§ **Task description**:
Each entry below must appear in the output exactly as written.

Records from a data collection
****************************************

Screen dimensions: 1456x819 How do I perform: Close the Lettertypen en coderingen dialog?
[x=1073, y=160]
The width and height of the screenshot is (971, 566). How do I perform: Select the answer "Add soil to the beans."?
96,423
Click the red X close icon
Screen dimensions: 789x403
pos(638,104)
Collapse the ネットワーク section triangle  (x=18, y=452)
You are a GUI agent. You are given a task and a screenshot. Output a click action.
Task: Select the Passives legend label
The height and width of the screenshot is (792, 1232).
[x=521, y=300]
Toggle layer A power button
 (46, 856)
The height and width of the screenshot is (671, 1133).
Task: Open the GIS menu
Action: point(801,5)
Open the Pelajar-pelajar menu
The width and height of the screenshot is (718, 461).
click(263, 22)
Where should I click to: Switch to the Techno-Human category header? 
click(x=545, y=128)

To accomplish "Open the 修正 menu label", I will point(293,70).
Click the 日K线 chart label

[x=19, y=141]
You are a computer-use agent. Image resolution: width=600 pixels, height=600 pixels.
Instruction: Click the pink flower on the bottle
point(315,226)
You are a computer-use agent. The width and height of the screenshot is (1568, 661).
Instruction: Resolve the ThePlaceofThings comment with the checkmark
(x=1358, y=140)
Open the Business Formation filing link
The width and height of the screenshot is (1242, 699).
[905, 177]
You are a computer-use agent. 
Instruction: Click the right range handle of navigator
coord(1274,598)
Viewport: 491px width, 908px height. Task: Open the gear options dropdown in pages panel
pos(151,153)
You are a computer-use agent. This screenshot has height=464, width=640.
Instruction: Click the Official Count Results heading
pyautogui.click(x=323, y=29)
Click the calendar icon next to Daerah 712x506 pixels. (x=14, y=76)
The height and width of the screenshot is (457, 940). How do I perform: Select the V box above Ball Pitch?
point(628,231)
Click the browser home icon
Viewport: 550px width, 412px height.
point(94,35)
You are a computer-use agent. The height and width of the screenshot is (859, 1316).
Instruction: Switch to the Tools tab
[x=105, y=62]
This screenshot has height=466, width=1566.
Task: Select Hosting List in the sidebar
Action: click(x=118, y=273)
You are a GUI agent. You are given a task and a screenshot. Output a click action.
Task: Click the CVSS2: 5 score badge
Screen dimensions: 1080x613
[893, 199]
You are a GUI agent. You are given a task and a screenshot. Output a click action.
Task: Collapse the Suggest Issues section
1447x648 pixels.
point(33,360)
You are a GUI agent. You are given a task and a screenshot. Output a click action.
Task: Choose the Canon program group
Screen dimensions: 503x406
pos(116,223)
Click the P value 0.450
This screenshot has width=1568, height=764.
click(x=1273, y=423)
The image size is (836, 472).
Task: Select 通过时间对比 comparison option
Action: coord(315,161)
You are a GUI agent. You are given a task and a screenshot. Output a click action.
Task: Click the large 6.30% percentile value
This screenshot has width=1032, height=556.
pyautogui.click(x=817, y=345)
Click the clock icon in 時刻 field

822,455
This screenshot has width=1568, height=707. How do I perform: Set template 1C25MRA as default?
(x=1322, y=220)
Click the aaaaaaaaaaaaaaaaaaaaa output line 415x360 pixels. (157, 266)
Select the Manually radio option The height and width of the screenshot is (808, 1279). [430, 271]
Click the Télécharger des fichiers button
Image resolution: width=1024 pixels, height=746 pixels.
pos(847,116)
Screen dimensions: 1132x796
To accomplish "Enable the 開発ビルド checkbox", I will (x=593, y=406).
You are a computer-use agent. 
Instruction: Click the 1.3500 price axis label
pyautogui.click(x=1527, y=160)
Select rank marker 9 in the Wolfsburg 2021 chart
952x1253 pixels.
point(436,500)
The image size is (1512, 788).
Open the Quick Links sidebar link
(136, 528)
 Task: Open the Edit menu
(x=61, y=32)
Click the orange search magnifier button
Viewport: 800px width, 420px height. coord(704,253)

****************************************

§ **Task result**:
Screen dimensions: 1456x819 How do I perform: Close the Lettertypen en coderingen dialog?
[x=1073, y=160]
The width and height of the screenshot is (971, 566). How do I perform: Select the answer "Add soil to the beans."?
96,423
Click the red X close icon
Screen dimensions: 789x403
pos(638,104)
Collapse the ネットワーク section triangle  (x=18, y=452)
You are a GUI agent. You are given a task and a screenshot. Output a click action.
Task: Select the Passives legend label
The height and width of the screenshot is (792, 1232).
[x=521, y=300]
Toggle layer A power button
 (46, 856)
The height and width of the screenshot is (671, 1133).
Task: Open the GIS menu
Action: point(801,5)
Open the Pelajar-pelajar menu
The width and height of the screenshot is (718, 461).
click(263, 22)
Where should I click to: Switch to the Techno-Human category header? 
click(x=545, y=128)

To accomplish "Open the 修正 menu label", I will point(293,70).
Click the 日K线 chart label

[x=19, y=141]
You are a computer-use agent. Image resolution: width=600 pixels, height=600 pixels.
Instruction: Click the pink flower on the bottle
point(315,226)
You are a computer-use agent. The width and height of the screenshot is (1568, 661).
Instruction: Resolve the ThePlaceofThings comment with the checkmark
(x=1358, y=140)
Open the Business Formation filing link
The width and height of the screenshot is (1242, 699).
[905, 177]
You are a computer-use agent. 
Instruction: Click the right range handle of navigator
coord(1274,598)
Viewport: 491px width, 908px height. Task: Open the gear options dropdown in pages panel
pos(151,153)
You are a computer-use agent. This screenshot has height=464, width=640.
Instruction: Click the Official Count Results heading
pyautogui.click(x=323, y=29)
Click the calendar icon next to Daerah 712x506 pixels. (x=14, y=76)
The height and width of the screenshot is (457, 940). How do I perform: Select the V box above Ball Pitch?
point(628,231)
Click the browser home icon
Viewport: 550px width, 412px height.
point(94,35)
You are a computer-use agent. The height and width of the screenshot is (859, 1316).
Instruction: Switch to the Tools tab
[x=105, y=62]
This screenshot has height=466, width=1566.
Task: Select Hosting List in the sidebar
Action: click(x=118, y=273)
You are a GUI agent. You are given a task and a screenshot. Output a click action.
Task: Click the CVSS2: 5 score badge
Screen dimensions: 1080x613
[893, 199]
You are a GUI agent. You are given a task and a screenshot. Output a click action.
Task: Collapse the Suggest Issues section
1447x648 pixels.
point(33,360)
You are a GUI agent. You are given a task and a screenshot. Output a click action.
Task: Choose the Canon program group
Screen dimensions: 503x406
pos(116,223)
Click the P value 0.450
This screenshot has width=1568, height=764.
click(x=1273, y=423)
The image size is (836, 472).
Task: Select 通过时间对比 comparison option
Action: coord(315,161)
You are a GUI agent. You are given a task and a screenshot. Output a click action.
Task: Click the large 6.30% percentile value
This screenshot has width=1032, height=556.
pyautogui.click(x=817, y=345)
Click the clock icon in 時刻 field

822,455
This screenshot has width=1568, height=707. How do I perform: Set template 1C25MRA as default?
(x=1322, y=220)
Click the aaaaaaaaaaaaaaaaaaaaa output line 415x360 pixels. (157, 266)
Select the Manually radio option The height and width of the screenshot is (808, 1279). [430, 271]
Click the Télécharger des fichiers button
Image resolution: width=1024 pixels, height=746 pixels.
pos(847,116)
Screen dimensions: 1132x796
To accomplish "Enable the 開発ビルド checkbox", I will (x=593, y=406).
You are a computer-use agent. 
Instruction: Click the 1.3500 price axis label
pyautogui.click(x=1527, y=160)
Select rank marker 9 in the Wolfsburg 2021 chart
952x1253 pixels.
point(436,500)
The image size is (1512, 788).
Open the Quick Links sidebar link
(136, 528)
 Task: Open the Edit menu
(x=61, y=32)
Click the orange search magnifier button
Viewport: 800px width, 420px height. coord(704,253)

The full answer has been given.